* Problem requirements:
Please rewrite the records starting at the line with "Research Projects (238, 645)" and ending at the line with "People (869, 1412)", substituting "Visit" for "Tour" and leaving everything else unchanged.

──────── Data provided

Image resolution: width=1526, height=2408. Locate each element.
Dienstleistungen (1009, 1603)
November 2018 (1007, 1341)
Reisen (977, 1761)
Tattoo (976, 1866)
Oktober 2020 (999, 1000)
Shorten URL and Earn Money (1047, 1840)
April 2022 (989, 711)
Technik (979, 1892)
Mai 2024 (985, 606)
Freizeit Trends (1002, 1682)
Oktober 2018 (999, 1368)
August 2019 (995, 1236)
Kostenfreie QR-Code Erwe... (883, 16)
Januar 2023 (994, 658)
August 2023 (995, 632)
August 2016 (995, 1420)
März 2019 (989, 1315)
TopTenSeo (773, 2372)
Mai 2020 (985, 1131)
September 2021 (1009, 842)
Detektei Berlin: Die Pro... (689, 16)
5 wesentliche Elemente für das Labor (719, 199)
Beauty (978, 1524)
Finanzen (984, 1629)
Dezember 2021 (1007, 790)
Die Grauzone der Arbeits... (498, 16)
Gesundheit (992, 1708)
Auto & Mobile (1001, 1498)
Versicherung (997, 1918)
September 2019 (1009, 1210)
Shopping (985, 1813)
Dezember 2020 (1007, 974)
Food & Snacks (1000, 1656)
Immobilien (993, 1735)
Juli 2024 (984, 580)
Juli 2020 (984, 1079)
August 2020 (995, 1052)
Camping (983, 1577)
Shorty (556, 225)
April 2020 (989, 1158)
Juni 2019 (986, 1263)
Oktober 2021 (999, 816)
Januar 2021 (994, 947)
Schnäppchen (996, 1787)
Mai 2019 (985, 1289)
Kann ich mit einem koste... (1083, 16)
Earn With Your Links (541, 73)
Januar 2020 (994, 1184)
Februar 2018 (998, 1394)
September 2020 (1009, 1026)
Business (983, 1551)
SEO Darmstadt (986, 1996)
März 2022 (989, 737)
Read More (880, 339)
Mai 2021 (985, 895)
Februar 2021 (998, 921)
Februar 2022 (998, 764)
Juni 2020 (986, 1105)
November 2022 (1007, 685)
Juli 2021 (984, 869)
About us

────────────────
──────── Data provided

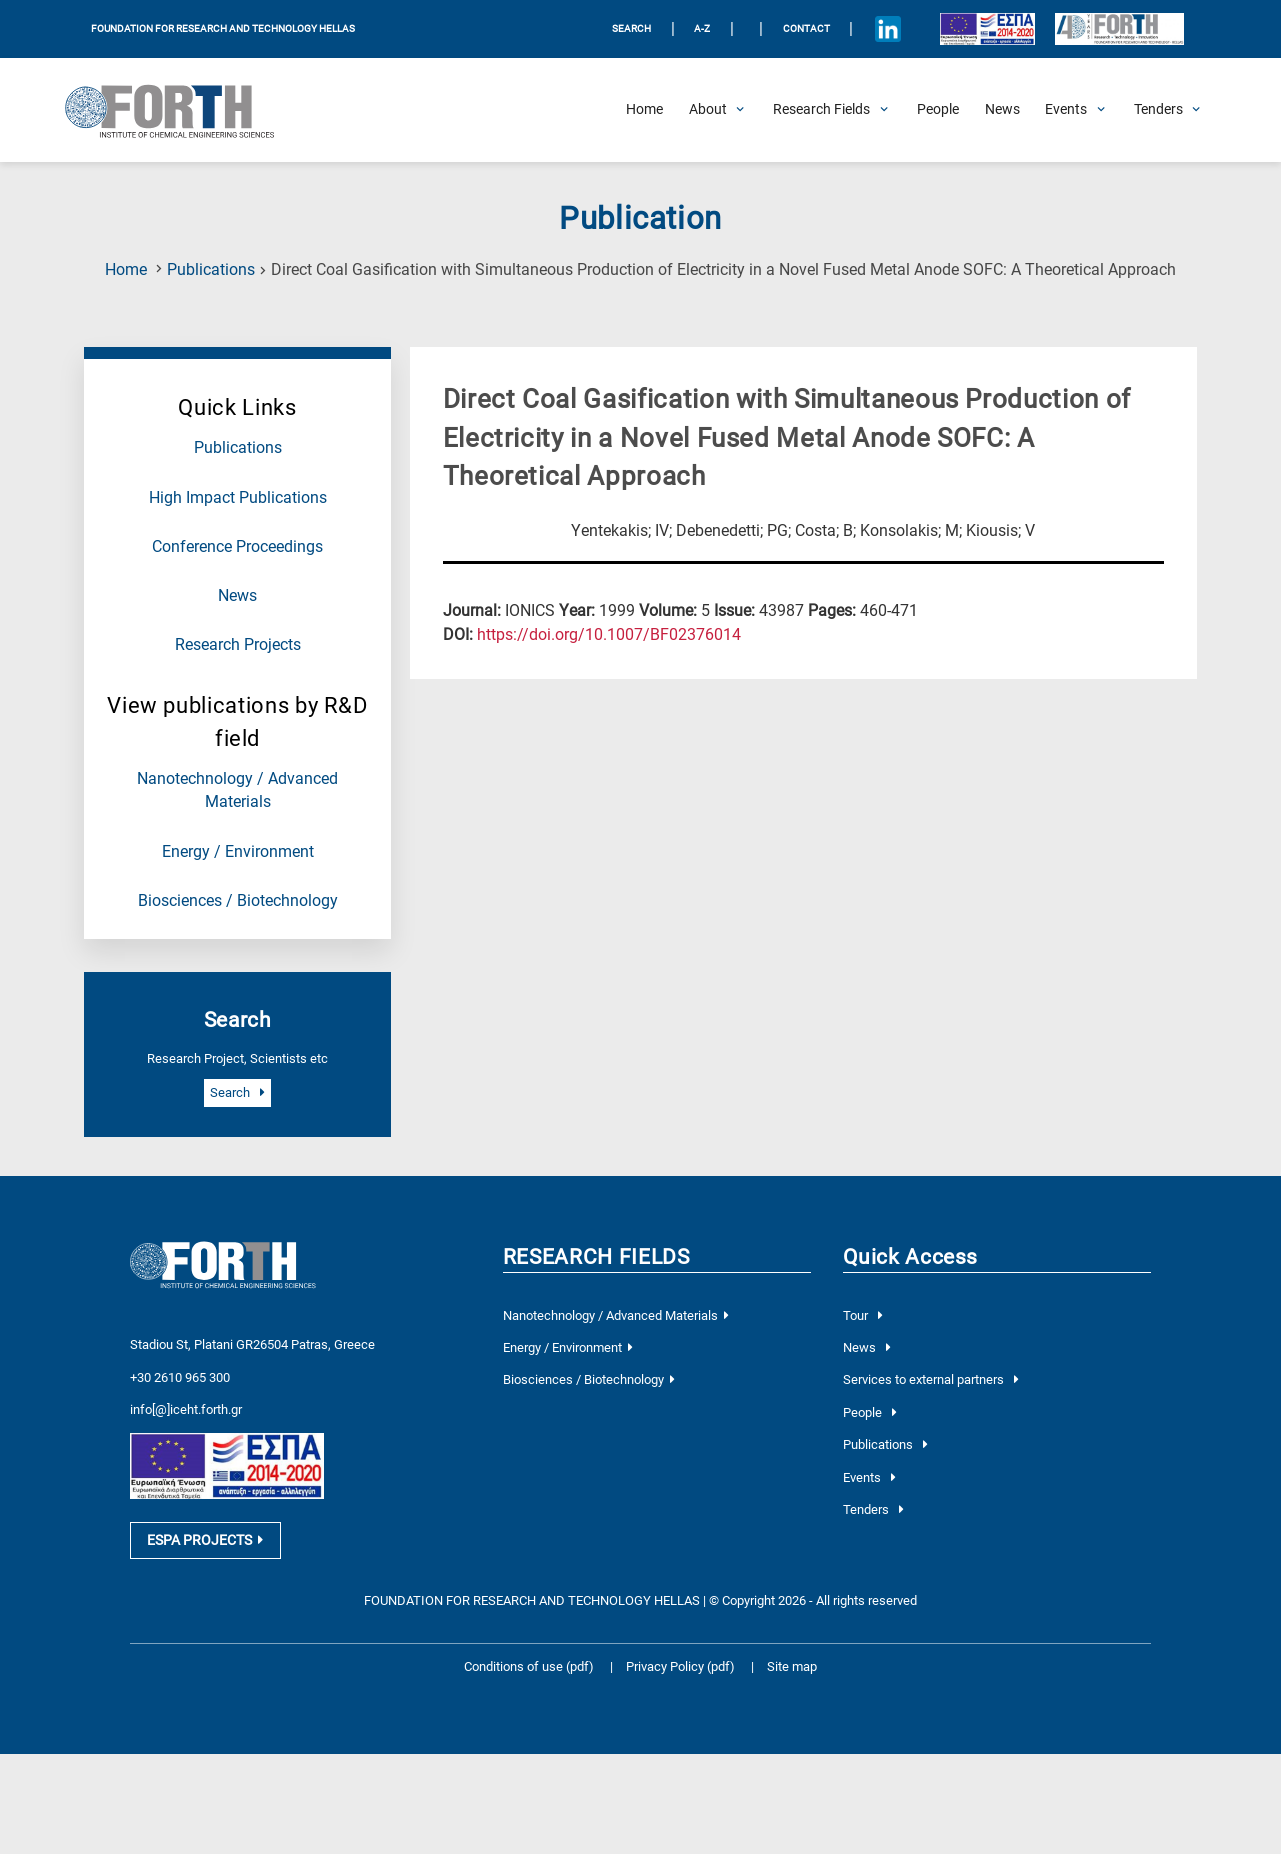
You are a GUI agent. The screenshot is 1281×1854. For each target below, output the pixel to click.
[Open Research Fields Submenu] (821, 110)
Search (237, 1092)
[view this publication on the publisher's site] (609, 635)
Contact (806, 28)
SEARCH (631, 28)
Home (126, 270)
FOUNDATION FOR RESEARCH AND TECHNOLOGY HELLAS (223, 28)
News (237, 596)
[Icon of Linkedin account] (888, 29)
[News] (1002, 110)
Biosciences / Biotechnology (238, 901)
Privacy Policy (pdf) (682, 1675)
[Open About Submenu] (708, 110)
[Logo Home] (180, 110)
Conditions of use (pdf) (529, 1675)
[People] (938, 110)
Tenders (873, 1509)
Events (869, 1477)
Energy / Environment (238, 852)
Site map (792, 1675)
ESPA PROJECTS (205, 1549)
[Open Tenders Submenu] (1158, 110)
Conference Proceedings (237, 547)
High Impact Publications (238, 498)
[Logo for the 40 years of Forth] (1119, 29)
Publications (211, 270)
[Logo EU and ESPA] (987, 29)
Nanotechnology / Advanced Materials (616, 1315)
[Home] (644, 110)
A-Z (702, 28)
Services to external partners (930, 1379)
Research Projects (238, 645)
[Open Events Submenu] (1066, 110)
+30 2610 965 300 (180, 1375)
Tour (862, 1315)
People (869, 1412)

────────────────

* Final result:
Research Projects (238, 645)
[Open Events Submenu] (1066, 110)
+30 2610 965 300 (180, 1375)
Visit (862, 1315)
People (869, 1412)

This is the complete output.